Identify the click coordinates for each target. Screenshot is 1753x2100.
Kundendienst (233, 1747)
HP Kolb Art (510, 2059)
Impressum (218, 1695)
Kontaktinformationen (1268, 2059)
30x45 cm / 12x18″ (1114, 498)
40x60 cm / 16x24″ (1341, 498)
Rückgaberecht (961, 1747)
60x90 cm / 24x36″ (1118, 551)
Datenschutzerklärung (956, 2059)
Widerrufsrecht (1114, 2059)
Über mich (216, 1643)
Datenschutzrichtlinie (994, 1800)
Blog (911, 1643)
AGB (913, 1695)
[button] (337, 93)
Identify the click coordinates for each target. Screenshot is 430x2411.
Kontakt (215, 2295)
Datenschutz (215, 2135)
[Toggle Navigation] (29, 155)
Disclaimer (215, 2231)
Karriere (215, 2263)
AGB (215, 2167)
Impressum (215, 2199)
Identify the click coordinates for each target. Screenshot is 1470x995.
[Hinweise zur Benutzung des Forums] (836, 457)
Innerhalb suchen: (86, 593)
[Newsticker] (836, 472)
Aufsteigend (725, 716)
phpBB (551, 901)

----------

* Work order
Repeat all of the listing above exactly, leaving nothing out.

* Result of this exercise
Identify the click coordinates for each target. Screenshot is 1753x2100.
Kundendienst (233, 1747)
HP Kolb Art (510, 2059)
Impressum (218, 1695)
Kontaktinformationen (1268, 2059)
30x45 cm / 12x18″ (1114, 498)
40x60 cm / 16x24″ (1341, 498)
Rückgaberecht (961, 1747)
60x90 cm / 24x36″ (1118, 551)
Datenschutzerklärung (956, 2059)
Widerrufsrecht (1114, 2059)
Über mich (216, 1643)
Datenschutzrichtlinie (994, 1800)
Blog (911, 1643)
AGB (913, 1695)
[button] (337, 93)
Identify the click coordinates for each target. Screenshot is 430x2411.
Kontakt (215, 2295)
Datenschutz (215, 2135)
[Toggle Navigation] (29, 155)
Disclaimer (215, 2231)
Karriere (215, 2263)
AGB (215, 2167)
Impressum (215, 2199)
Identify the click coordinates for each target. Screenshot is 1470x995.
[Hinweise zur Benutzung des Forums] (836, 457)
Innerhalb suchen: (86, 593)
[Newsticker] (836, 472)
Aufsteigend (725, 716)
phpBB (551, 901)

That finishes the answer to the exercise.